Copy the rows below word for word, from the line containing "The height and width of the screenshot is (612, 792)." down through the end of the rows, and leave the pictures out of your copy.

------------------------

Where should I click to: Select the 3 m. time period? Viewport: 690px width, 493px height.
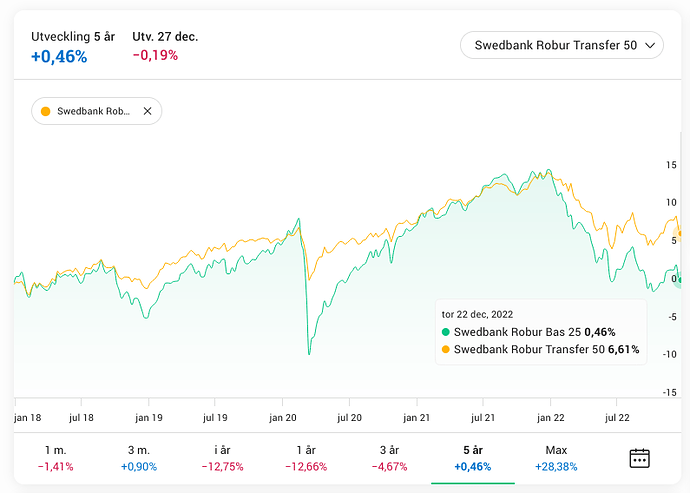tap(139, 458)
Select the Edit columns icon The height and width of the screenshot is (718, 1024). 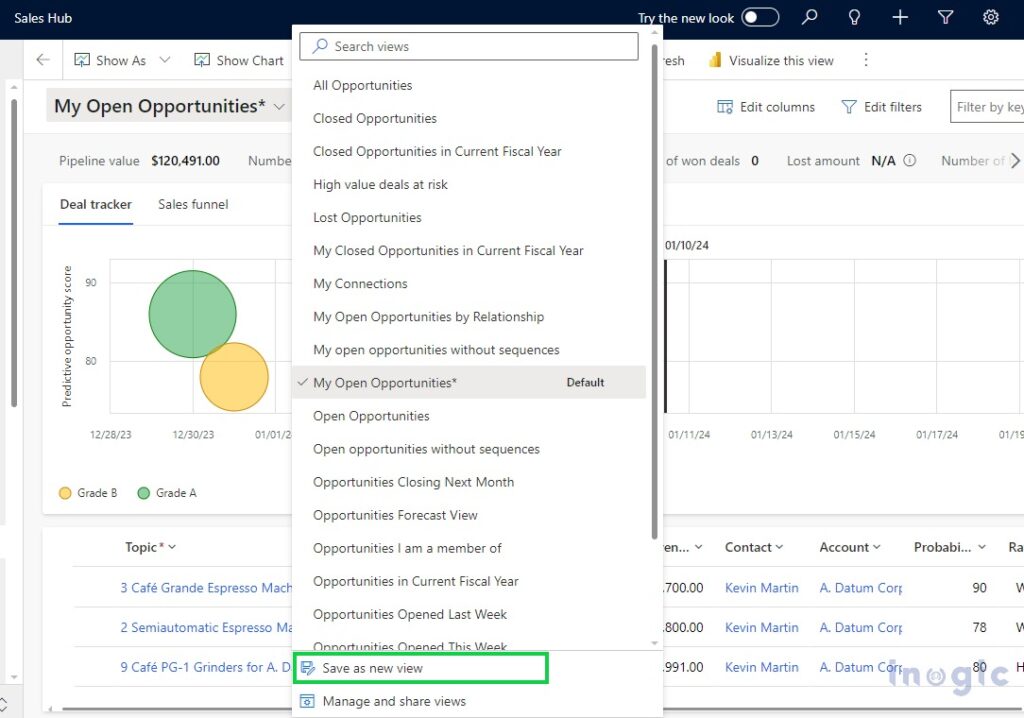pos(726,106)
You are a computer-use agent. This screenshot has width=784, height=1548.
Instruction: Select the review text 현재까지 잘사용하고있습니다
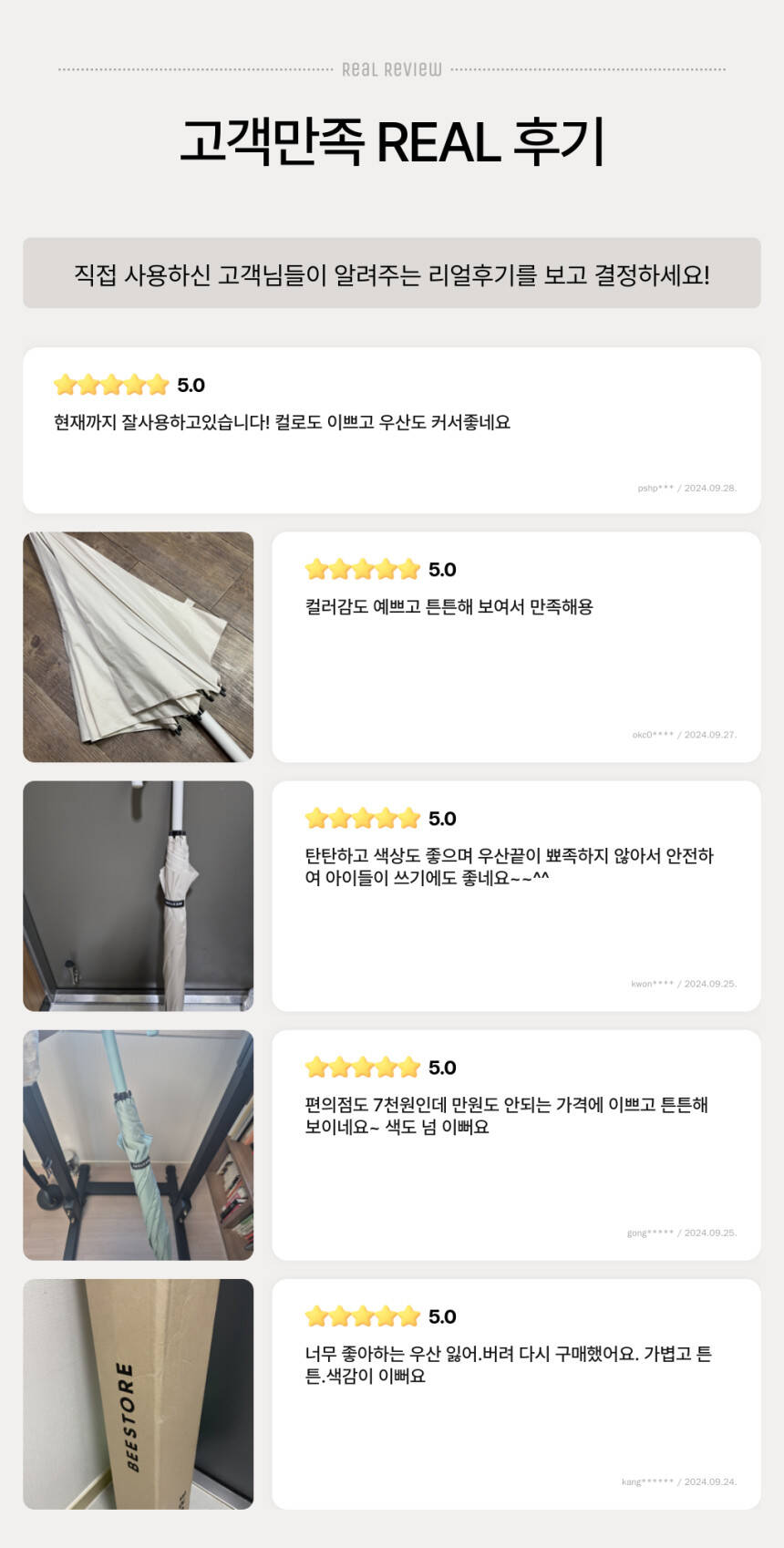click(x=282, y=422)
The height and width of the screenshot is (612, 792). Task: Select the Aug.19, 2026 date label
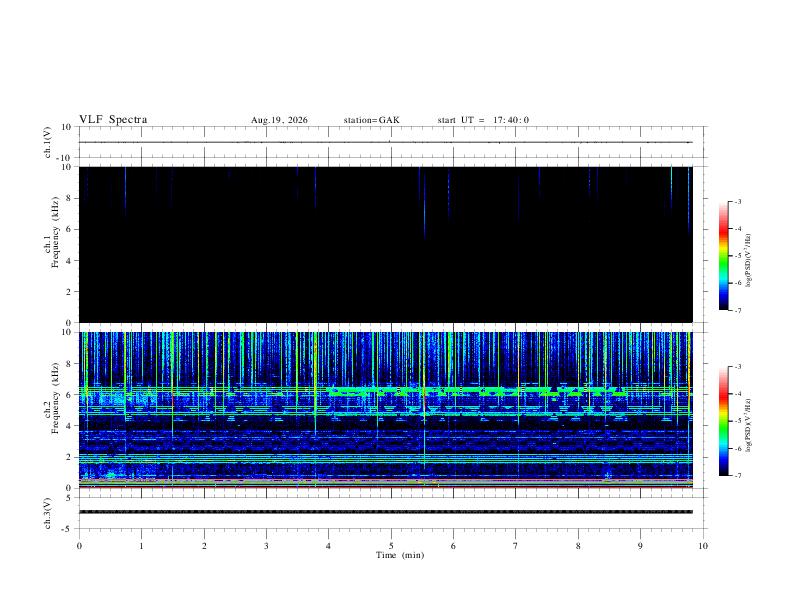coord(279,120)
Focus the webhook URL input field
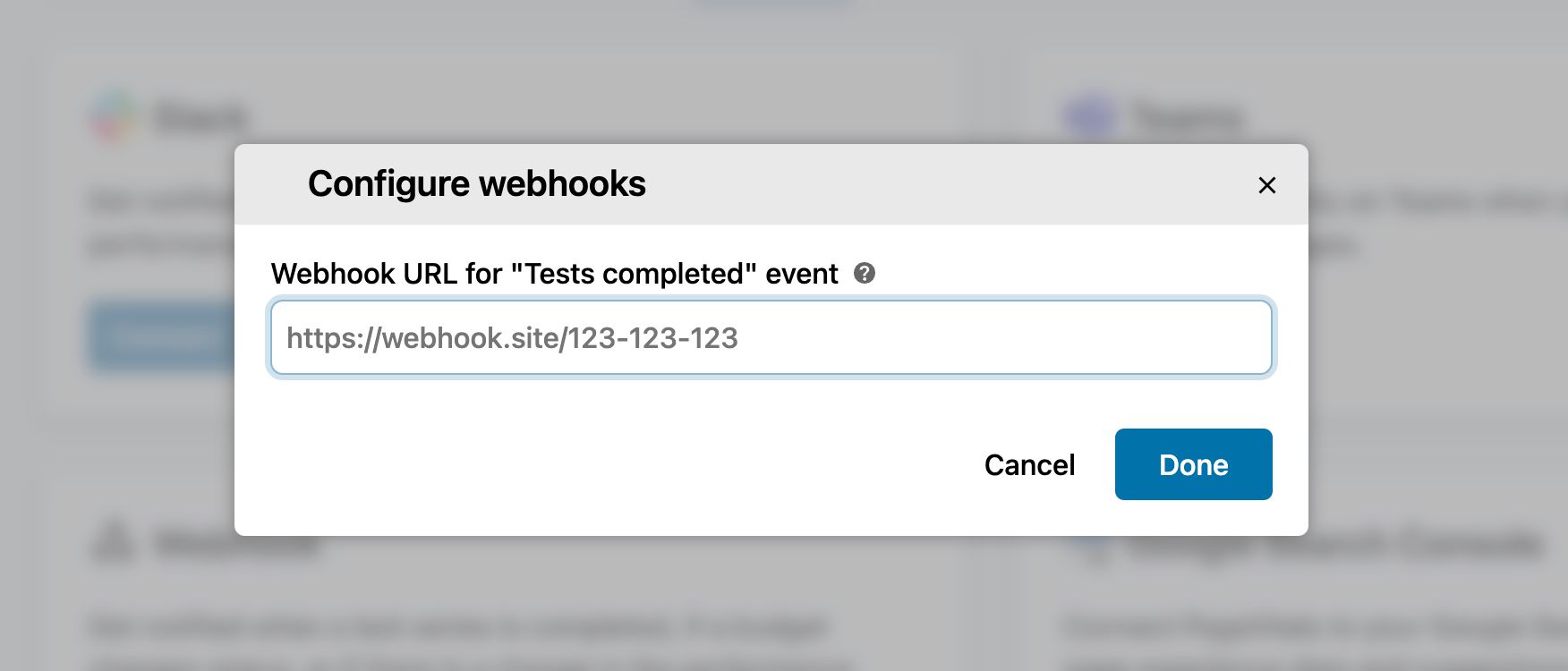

------------------------

**Solution for this problem**:
The height and width of the screenshot is (612, 792). Task: Select the Aug.19, 2026 date label
coord(279,120)
Focus the webhook URL input field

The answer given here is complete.